In one embodiment, the construction module is configured to, when the map data is historical map data, screen third image information satisfying a first condition and third geographical location information corresponding to the third image information from the historical map data; preprocessing the third image information and the third geographic position information to obtain a preprocessing result for representing image characteristics and geographic position coding characteristics; and constructing the pre-training data set according to the preprocessing result.
In one embodiment, the first condition comprises: carrying depth map information in the historical map data obtained from the coverage area with the historical acquisition times exceeding N times; and N is a positive integer greater than 2.
In one embodiment, the building module is configured to perform image preprocessing on the third image information to obtain fourth image information with a resolution equal to that of the crowdsourcing data; carrying out coding pretreatment on the third geographic position information to obtain fourth image position coding information; carrying out division preprocessing on the fourth image information to obtain each image block in the fourth image information; carrying out coding preprocessing on each image block in the fourth image information to obtain position coding information of each image block in the fourth image information; and using the fourth image information, the fourth image position coding information and each image block position coding information in the fourth image information as the preprocessing result.

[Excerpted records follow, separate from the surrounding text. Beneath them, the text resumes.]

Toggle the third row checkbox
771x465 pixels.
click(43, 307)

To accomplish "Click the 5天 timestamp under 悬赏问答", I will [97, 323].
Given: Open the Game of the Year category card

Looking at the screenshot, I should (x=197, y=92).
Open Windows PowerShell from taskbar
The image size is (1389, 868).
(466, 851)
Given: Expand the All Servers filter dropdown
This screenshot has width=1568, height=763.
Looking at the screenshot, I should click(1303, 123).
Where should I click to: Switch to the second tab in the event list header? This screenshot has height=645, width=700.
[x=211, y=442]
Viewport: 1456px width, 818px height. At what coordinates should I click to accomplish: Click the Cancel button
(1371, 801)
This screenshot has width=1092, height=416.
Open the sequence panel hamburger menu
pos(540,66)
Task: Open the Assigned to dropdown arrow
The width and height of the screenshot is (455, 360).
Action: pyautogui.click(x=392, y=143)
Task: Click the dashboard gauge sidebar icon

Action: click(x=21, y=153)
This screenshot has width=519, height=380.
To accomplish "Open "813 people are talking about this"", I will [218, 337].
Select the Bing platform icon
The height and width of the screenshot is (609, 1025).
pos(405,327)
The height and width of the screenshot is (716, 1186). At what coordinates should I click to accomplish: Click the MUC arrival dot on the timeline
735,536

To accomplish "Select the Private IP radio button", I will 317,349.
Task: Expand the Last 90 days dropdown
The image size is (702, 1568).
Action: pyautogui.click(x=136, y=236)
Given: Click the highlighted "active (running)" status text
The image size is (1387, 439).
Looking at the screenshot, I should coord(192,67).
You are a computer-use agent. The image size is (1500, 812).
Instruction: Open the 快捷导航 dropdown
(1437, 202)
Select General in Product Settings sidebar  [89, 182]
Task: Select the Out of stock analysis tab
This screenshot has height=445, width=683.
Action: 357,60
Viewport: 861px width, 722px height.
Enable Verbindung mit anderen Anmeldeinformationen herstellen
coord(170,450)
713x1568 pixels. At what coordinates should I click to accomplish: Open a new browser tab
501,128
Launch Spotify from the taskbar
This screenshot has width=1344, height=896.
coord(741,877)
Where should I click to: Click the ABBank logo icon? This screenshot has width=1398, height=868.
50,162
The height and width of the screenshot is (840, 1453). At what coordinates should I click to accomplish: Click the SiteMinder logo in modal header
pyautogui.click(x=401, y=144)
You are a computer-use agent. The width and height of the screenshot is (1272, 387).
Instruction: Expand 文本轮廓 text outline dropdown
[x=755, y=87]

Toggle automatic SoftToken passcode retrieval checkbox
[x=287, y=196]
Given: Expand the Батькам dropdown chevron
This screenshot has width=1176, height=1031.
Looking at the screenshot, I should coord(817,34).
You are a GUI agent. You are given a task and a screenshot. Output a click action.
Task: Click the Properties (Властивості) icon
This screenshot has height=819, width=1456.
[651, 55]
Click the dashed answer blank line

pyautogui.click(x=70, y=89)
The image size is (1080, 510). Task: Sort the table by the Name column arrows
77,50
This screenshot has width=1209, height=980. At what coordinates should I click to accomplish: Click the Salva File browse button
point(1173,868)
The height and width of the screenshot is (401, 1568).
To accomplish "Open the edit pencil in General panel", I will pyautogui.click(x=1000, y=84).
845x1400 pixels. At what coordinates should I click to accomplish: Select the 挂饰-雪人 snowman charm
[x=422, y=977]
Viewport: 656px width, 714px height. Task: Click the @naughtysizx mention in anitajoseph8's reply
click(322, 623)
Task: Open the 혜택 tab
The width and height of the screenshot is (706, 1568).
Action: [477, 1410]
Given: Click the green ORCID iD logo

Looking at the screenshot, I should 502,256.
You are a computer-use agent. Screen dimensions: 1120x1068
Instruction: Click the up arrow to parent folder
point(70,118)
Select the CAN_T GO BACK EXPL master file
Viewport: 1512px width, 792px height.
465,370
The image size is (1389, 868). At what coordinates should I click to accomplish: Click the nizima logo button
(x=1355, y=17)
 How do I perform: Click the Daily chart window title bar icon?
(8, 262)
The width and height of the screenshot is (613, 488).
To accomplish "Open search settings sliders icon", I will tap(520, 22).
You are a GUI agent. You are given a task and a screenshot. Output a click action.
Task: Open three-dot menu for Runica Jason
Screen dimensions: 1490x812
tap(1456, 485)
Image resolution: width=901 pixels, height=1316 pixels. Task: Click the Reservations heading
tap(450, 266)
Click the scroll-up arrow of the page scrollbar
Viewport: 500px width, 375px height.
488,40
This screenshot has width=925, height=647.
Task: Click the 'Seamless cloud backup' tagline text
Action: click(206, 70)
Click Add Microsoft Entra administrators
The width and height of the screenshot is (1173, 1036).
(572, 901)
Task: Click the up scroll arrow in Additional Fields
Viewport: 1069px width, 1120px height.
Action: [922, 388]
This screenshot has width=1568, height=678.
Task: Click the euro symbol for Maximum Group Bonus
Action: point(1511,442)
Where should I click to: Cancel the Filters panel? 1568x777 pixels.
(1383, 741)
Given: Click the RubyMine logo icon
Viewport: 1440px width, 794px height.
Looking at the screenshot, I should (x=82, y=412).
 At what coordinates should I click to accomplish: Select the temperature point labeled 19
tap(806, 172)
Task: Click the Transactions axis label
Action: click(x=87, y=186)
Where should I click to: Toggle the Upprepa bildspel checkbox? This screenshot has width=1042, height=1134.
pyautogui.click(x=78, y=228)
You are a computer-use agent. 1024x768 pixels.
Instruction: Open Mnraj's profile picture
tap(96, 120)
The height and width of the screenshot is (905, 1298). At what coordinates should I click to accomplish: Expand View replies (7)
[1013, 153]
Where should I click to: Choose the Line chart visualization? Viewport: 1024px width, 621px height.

In one embodiment, the training module is configured to input the preprocessing result obtained from the pre-training data set to the model to be trained, and perform fusion processing of the image feature and the geolocation coding feature on the preprocessing result to obtain fusion data; performing feature extraction on the fusion data to obtain target features; classifying the target features to obtain classification labels; performing loss operation according to the classification label and a target label meeting the pre-training target to obtain a loss function; and performing the model training on the model to be trained according to the loss function to obtain the first pre-training model.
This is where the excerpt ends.